:: Problem details ::
Every record below is to be copied exactly, with its images omitted.

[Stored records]
----

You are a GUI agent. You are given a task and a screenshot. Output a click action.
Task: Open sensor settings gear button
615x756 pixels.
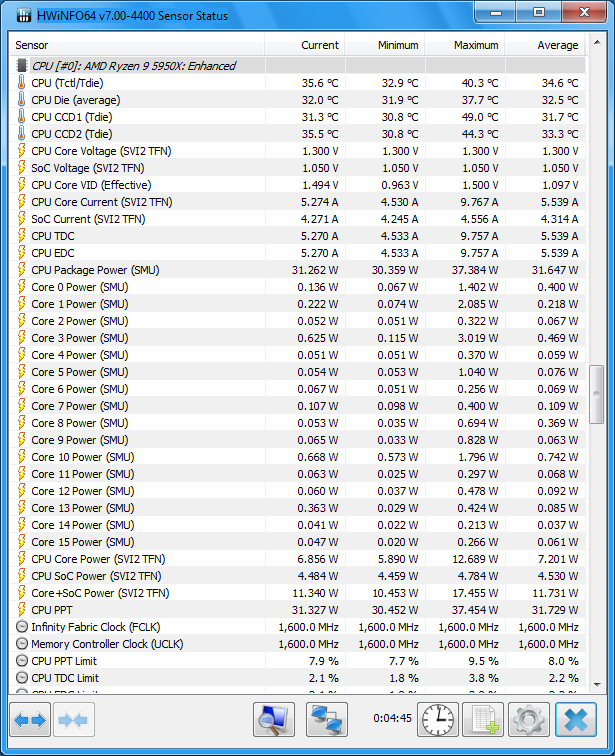tap(530, 720)
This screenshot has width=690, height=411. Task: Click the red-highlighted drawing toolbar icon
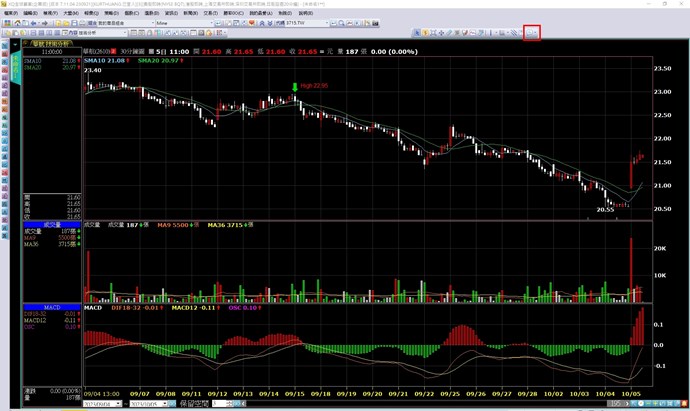point(532,33)
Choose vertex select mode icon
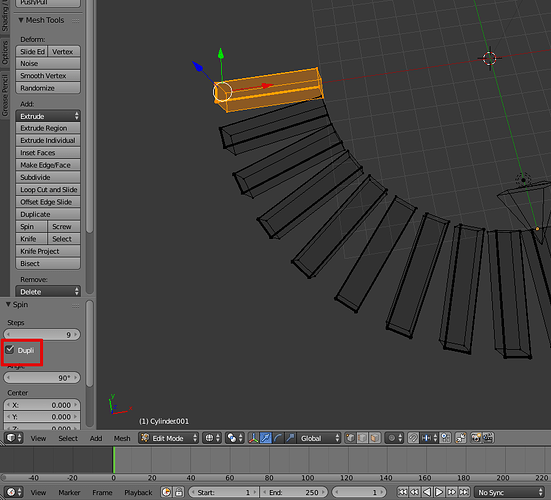This screenshot has height=500, width=551. coord(350,438)
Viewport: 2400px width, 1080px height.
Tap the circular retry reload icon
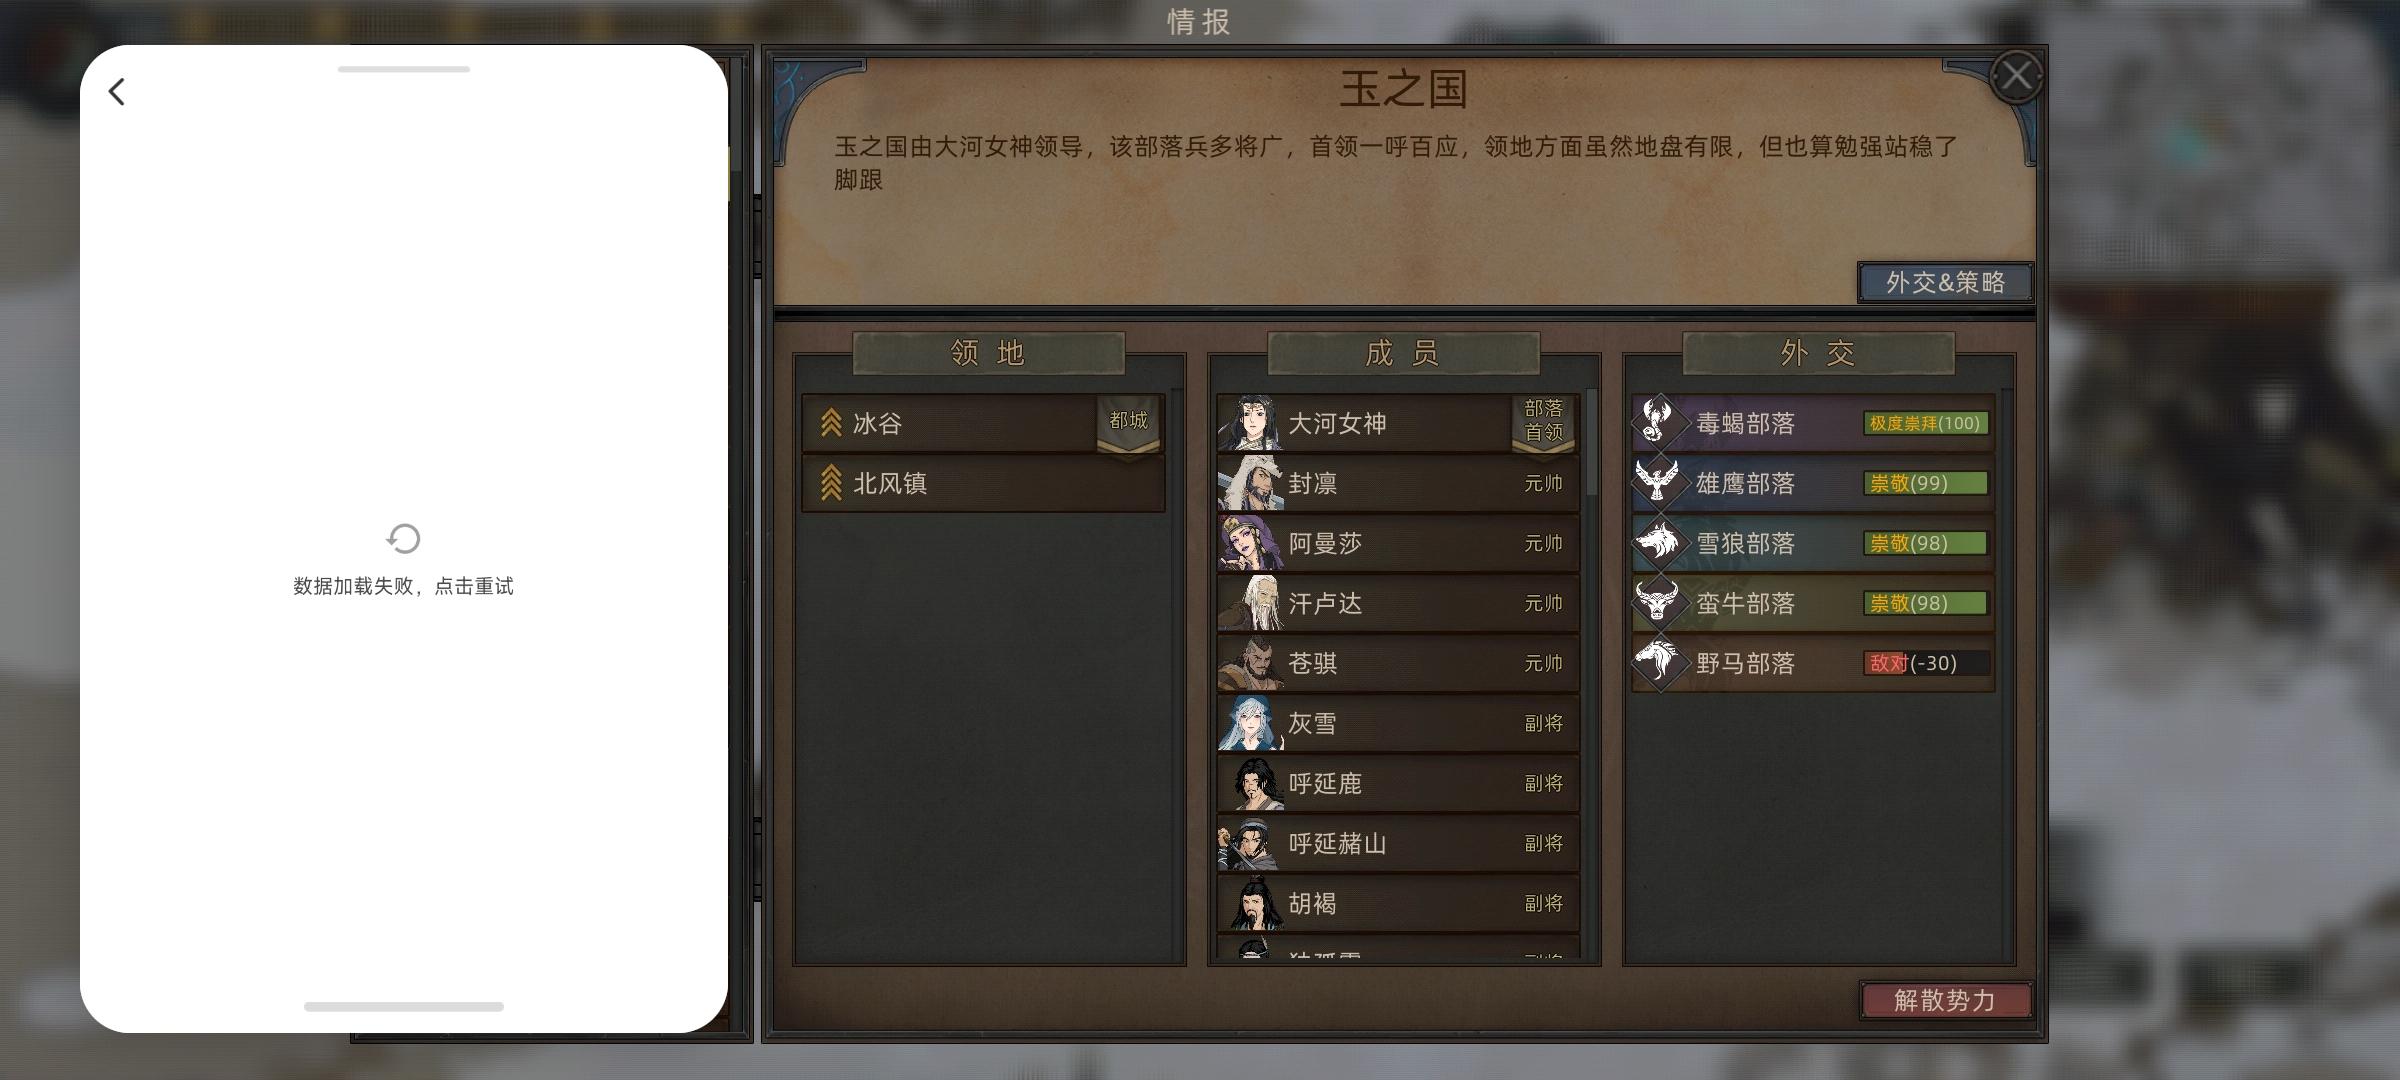(403, 539)
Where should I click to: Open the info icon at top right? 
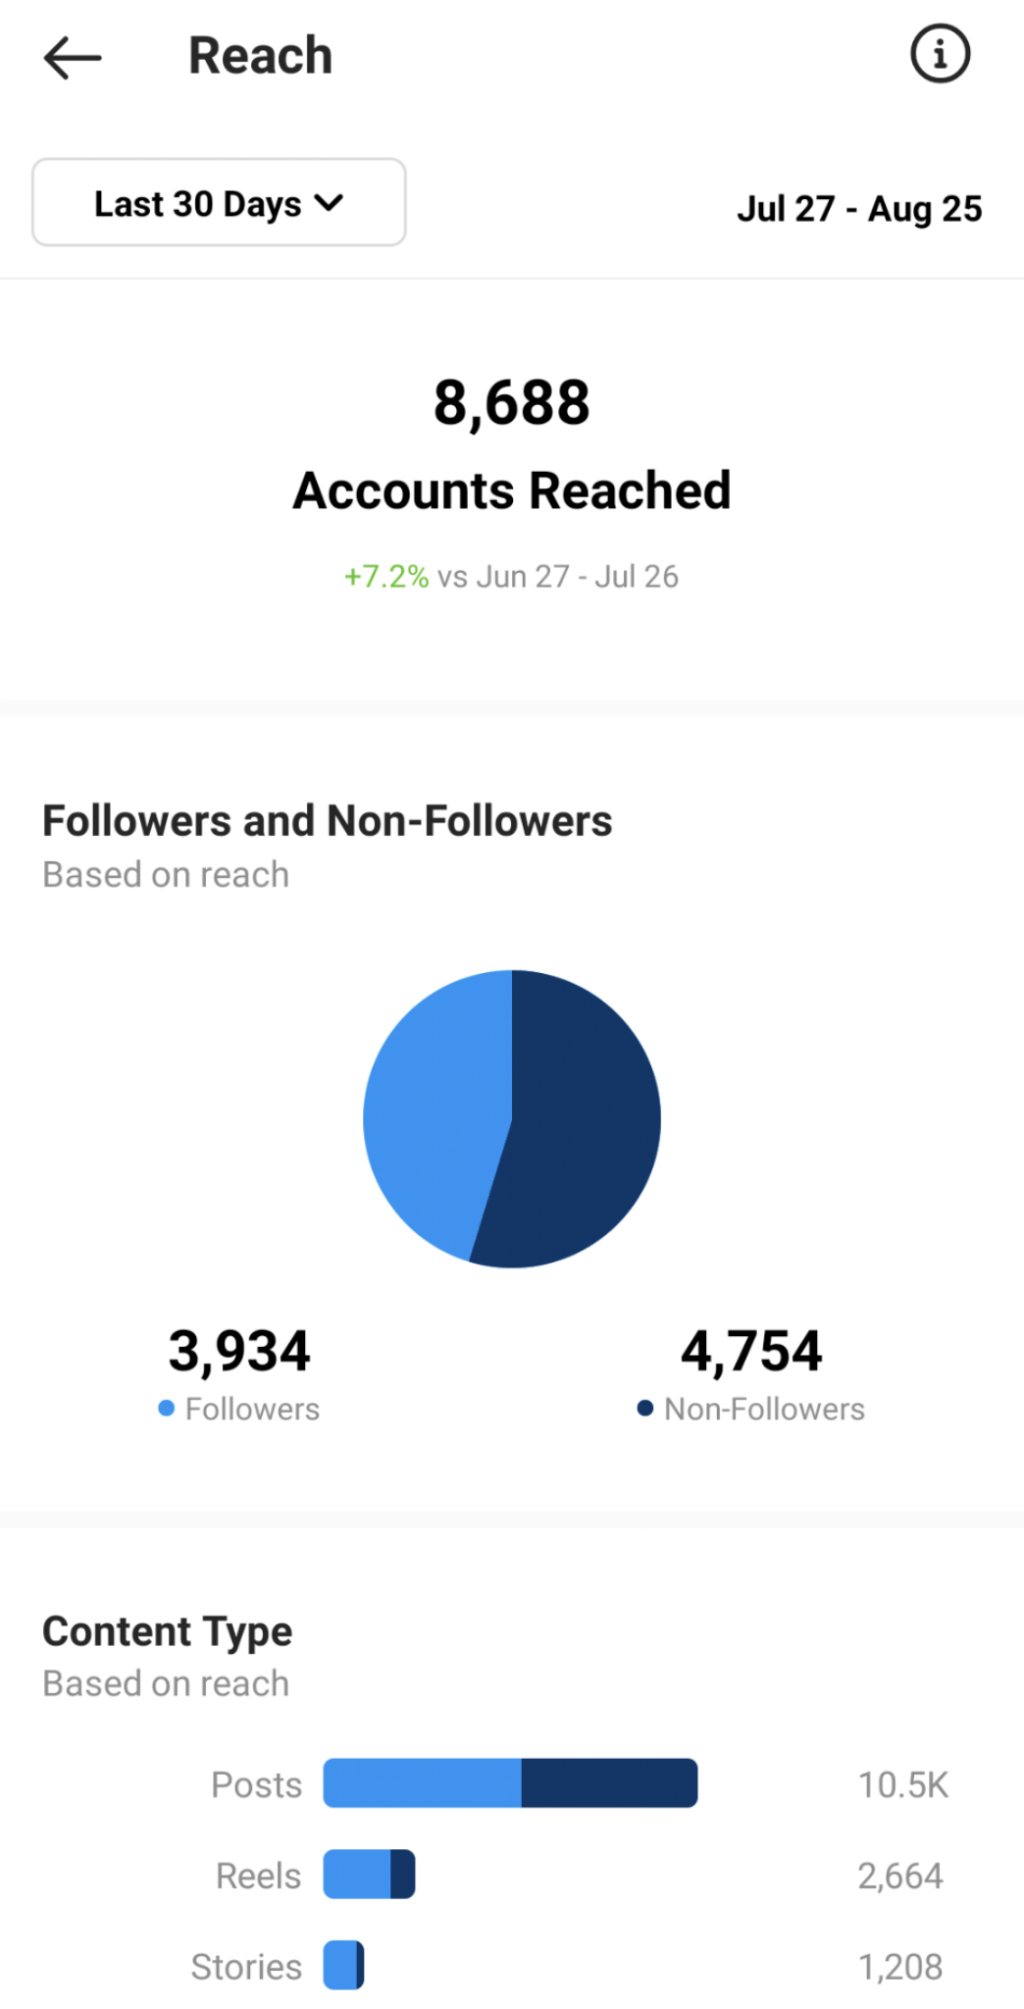939,53
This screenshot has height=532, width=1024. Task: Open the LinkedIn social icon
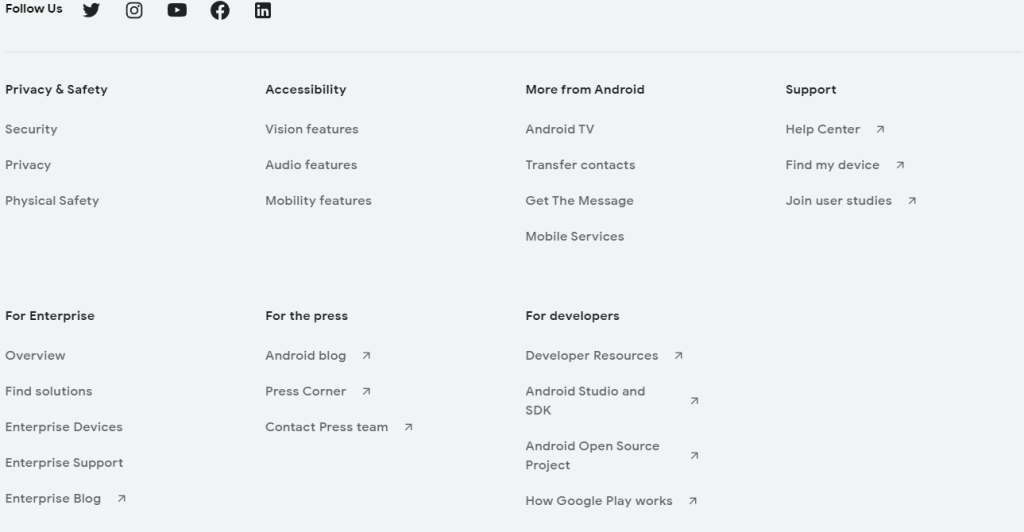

----

:: Completed exercise ::
You are a GUI agent. You are given a task and a screenshot. Output a click action.
Task: Open sensor settings gear button
615x756 pixels.
tap(530, 720)
This screenshot has width=690, height=411. Task: Click the red-highlighted drawing toolbar icon
point(532,33)
Choose vertex select mode icon
This screenshot has height=500, width=551. coord(350,438)
Viewport: 2400px width, 1080px height.
Tap the circular retry reload icon
(403, 539)
Where should I click to: Open the info icon at top right? 
939,53
This screenshot has height=532, width=1024. Task: Open the LinkedIn social icon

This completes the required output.